De Capucijnen vormden — mede met anderen — een krachtige steun voor de kerk in de ContraReformatie (Fidelis van Sigmaringen, Laurentius van Brindisi). Zowel onder het gewone volk als in de hoogste kringen oefenden zij, vooral door hun gestrengheid, invloed uit. Als verplegers van de pestlijders werden zij populair. In de bloeiperiode (1619-1790) telde de orde bijna 33000 leden.

Uit deze tijd (1743) stamt ook het voorrecht, dat een Capucijn Apostolisch predikant is aan het pauselijk hof. Onder de verlichte vorsten geraakte de orde in een periode van verval. Dank zij zijn organisatie-talent herstelde vooral P. Bernardus van Andermatt de orde in haar oude roem.

Reeds in 1550 begonnen de Capucijnen met missionering (zending) buiten Europa. De orde heeft groot aandeel gehad in de stichting van de Congregatie van de Voortplanting des Geloofs (de propaganda fide). Père Joseph de Paris (l’éminence grise) is wel de grondlegger te noemen van de buiteneuropese Capucijnenmissies. Momenteel telt de orde ca 1400 missionarissen, over 50 missiegebieden verdeeld.

Van hen zijn er ruim 100 werkzaam in de missies van West-Borneo en Midden- en Oost-Sumatra (o.a. Bataklanden), welke missiegebieden zijn toevertrouwd aan de zorg van de Nederlandse Capucijnen.
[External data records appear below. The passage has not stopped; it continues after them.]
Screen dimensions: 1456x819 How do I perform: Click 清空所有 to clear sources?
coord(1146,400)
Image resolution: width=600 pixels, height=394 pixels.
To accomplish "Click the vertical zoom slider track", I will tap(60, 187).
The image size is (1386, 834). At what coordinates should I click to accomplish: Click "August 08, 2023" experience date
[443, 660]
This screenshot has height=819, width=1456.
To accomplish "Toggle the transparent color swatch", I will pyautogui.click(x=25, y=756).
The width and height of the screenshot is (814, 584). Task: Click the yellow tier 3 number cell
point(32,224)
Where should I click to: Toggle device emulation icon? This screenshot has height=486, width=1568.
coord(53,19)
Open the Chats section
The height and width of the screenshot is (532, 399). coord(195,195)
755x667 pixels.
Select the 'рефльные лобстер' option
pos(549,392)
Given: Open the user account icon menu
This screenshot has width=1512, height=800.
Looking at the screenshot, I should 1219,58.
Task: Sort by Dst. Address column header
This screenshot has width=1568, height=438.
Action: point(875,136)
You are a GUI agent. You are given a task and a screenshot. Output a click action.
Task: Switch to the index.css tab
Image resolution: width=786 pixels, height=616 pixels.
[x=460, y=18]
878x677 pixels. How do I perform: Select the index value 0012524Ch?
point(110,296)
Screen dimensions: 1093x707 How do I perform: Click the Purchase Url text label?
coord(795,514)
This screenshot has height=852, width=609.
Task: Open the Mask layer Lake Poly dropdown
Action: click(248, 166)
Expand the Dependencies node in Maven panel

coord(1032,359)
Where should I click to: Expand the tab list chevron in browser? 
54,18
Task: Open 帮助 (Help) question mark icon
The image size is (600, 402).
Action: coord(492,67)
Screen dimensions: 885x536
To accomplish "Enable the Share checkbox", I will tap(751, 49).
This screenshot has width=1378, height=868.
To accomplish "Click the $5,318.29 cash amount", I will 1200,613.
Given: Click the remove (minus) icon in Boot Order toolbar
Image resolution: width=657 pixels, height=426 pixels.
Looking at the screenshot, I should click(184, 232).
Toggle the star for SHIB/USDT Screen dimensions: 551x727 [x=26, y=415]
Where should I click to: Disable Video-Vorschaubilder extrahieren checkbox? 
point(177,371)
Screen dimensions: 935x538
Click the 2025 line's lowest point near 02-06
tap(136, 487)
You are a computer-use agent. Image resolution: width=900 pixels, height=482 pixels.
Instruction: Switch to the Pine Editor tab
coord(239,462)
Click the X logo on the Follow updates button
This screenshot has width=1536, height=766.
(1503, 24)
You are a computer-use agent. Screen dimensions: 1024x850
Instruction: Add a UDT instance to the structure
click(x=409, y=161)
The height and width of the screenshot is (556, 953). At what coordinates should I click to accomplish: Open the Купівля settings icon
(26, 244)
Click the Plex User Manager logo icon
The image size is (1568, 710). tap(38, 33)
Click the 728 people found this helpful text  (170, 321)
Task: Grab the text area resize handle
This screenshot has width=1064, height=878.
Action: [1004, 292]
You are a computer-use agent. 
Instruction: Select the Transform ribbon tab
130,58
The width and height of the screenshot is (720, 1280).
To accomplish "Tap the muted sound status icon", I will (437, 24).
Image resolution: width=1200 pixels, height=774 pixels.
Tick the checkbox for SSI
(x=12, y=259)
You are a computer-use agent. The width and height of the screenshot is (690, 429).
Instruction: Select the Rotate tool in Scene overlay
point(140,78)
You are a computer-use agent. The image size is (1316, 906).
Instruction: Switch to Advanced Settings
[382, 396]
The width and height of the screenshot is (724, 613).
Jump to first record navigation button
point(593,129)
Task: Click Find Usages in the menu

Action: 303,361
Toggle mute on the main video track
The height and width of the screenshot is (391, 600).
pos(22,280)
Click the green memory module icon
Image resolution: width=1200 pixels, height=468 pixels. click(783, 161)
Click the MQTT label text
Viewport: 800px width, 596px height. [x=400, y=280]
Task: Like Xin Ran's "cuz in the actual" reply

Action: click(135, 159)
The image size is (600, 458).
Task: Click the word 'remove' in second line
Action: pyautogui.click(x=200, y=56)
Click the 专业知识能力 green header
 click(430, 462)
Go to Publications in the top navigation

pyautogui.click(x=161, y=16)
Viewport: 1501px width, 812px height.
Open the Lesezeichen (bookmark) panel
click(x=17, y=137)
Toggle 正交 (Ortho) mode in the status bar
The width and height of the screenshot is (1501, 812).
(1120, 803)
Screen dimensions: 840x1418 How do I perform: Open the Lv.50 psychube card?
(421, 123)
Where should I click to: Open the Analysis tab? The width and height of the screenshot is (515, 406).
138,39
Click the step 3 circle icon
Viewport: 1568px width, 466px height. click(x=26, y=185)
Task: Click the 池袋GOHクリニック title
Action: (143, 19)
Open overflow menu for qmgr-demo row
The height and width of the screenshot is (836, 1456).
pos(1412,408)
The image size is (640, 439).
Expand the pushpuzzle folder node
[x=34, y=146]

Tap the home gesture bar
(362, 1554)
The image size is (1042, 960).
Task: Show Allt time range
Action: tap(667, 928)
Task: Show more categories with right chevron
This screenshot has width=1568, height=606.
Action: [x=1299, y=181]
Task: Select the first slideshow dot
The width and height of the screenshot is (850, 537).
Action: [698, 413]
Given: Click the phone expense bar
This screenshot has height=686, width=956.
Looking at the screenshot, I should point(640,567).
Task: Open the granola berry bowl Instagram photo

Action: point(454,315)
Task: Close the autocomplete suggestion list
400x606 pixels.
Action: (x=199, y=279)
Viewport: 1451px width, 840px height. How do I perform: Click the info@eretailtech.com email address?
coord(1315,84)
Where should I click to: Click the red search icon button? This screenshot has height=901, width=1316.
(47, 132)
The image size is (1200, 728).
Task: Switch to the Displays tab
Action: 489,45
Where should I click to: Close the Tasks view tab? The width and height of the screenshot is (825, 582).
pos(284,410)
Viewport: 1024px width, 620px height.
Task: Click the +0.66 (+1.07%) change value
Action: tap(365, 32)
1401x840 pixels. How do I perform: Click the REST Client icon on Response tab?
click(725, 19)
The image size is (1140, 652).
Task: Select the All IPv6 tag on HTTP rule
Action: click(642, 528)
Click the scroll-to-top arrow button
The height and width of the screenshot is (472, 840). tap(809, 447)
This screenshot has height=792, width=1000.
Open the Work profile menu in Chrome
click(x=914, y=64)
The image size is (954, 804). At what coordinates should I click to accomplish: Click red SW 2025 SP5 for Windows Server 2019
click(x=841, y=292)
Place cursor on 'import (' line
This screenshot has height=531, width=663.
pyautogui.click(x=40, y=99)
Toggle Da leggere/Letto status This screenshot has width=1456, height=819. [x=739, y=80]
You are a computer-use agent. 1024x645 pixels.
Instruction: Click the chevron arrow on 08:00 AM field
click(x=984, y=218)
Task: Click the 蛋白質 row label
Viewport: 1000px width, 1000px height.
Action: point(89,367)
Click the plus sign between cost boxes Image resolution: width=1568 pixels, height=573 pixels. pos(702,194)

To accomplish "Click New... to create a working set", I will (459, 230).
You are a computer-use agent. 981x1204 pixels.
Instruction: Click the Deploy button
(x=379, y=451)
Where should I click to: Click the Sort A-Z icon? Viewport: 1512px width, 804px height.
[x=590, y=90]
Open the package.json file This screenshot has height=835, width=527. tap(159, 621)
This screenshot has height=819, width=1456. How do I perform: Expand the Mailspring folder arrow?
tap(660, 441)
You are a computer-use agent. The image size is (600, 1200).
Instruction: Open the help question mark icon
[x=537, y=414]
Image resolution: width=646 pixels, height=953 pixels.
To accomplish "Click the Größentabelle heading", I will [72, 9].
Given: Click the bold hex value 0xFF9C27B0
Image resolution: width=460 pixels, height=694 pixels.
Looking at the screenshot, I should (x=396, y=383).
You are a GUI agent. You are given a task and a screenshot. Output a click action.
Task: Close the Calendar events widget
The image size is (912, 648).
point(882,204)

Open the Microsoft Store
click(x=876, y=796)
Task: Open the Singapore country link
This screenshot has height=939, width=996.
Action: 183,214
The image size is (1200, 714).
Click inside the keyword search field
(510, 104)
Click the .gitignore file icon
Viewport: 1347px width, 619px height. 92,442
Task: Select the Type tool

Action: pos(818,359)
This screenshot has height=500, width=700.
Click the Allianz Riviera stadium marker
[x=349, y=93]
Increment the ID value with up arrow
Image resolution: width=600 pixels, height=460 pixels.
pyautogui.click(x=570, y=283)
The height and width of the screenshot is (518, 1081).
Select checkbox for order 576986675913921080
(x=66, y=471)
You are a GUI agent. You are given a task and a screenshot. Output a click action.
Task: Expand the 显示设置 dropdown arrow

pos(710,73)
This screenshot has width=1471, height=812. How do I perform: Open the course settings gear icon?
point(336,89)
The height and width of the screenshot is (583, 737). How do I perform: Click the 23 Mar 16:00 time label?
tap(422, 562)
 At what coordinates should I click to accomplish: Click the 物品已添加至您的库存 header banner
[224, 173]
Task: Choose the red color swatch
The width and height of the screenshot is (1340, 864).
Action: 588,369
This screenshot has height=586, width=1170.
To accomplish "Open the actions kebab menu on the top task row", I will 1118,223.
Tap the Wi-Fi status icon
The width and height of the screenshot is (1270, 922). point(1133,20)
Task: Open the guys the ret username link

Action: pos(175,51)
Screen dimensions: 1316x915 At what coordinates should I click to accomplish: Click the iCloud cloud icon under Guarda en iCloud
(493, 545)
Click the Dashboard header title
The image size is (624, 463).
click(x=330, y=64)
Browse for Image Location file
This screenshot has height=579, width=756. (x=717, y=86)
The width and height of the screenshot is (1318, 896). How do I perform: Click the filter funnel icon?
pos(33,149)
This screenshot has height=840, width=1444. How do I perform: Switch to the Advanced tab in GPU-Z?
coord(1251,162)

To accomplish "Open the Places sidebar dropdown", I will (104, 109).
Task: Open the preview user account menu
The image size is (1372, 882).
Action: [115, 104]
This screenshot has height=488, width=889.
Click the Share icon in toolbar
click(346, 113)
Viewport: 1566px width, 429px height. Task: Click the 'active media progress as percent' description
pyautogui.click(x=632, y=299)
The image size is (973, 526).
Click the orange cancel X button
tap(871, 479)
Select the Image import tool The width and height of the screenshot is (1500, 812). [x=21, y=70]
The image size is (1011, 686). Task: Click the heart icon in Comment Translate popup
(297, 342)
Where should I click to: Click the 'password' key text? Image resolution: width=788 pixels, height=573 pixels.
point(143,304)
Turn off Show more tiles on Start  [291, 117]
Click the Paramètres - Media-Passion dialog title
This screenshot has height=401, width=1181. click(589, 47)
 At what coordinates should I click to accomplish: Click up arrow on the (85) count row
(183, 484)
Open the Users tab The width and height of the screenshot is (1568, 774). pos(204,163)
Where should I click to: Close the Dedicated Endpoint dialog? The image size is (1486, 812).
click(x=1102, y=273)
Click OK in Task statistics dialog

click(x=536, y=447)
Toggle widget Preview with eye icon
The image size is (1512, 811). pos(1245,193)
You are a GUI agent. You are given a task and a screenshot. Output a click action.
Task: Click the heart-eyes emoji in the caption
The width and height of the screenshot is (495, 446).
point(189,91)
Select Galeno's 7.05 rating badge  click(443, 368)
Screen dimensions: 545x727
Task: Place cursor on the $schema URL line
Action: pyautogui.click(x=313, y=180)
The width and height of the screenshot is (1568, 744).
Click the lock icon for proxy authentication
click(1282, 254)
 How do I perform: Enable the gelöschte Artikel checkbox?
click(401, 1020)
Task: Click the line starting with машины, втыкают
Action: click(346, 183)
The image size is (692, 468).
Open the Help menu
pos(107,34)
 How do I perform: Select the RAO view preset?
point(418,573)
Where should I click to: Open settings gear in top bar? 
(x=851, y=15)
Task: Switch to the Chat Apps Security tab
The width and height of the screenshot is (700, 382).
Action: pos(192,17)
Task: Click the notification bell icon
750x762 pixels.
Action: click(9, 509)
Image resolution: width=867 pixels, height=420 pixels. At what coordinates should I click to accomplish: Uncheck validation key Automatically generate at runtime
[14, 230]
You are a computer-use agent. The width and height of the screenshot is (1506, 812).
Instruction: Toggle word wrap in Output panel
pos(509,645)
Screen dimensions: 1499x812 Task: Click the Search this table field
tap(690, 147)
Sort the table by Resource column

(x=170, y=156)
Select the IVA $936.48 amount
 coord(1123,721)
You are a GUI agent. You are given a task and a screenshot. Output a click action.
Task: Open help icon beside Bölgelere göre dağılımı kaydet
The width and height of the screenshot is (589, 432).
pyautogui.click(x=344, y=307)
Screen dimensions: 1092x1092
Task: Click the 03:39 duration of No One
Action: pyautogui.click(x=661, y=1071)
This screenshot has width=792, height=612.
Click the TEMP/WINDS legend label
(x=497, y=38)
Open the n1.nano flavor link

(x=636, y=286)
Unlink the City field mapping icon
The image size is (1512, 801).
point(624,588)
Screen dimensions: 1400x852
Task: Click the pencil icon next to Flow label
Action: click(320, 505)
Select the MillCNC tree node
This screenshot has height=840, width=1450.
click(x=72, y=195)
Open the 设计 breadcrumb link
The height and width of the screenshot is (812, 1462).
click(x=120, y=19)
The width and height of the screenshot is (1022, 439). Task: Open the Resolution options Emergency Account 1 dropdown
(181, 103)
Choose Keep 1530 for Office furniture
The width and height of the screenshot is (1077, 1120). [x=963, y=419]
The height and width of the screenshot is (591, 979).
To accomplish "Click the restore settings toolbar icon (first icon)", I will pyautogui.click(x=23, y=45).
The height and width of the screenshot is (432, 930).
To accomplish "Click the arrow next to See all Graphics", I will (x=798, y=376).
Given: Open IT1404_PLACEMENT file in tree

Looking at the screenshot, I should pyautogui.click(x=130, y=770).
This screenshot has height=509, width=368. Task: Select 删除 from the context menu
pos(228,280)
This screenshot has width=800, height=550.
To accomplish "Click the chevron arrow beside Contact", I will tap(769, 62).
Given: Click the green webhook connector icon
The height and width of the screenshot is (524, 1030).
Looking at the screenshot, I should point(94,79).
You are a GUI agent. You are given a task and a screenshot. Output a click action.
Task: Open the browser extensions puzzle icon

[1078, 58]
De gehele orde, aan het hoofd waarvan een generaal met een generaal definitorium, bestaande uit 6 leden, te Rome verblijvend, telde in 1945 13 937 leden, verdeeld over 58 provincies. De Nederlandse Capucijnenprovincie, de op één na grootste van geheel de orde, in afhankelijkheid van de generaal bestuurd door een provinciaal en een provinciaal definitorium, bestaande uit 4 leden, telde in 1948 625 leden, verdeeld over 17 kloosters en een hospitium en hun missiestaties in Indonesië.

De Capucijnen onderhouden de Regel van St Franciscus van Assisië (1223), zijn Testament en de Regelverklaringen van paus Nicolaas III en Clemens V. Bovendien hebben zij eigen Constituties, in 1926 nog herzien. Zij dragen binnen en buiten het klooster altijd het habijt en lopen, waar mogelijk, volgens de Evangelische leer met blote voeten op sandalen. In de grotere kloosters bidden zij te middernacht gedurende een uur de Metten en Lauden van het getijdengebed.

P. GENESIUS O.CAP.

Lit.: Bullarium. . . Capuccinorum; Analecta O.F.M. Cap.; Collectanea Franciscana; Chronica del P. Bernardino da Colpetrazzo, uitgave P. Melchior van Pobladura, 3 dln (Assisi I939_,41) Liber Memorialis O.M.

Cap. (1928); P. Cuthbert, The Capuchins; P. Hilarin Felder, P. Bernhard Christen von Andermatt und die Erneuerung des Kapuzinerordens (1943); P.

Hildebrand, De Kapucijnen in de Nederlanden en het Prinsbisdom Luik (begonnen 1945); Rocco da Cesinale, Storia delle missioni Capuccine; P. Clemente da Terzorio, Le missioni dei Capuccini; Tijdschrift: Franciscaans Leven.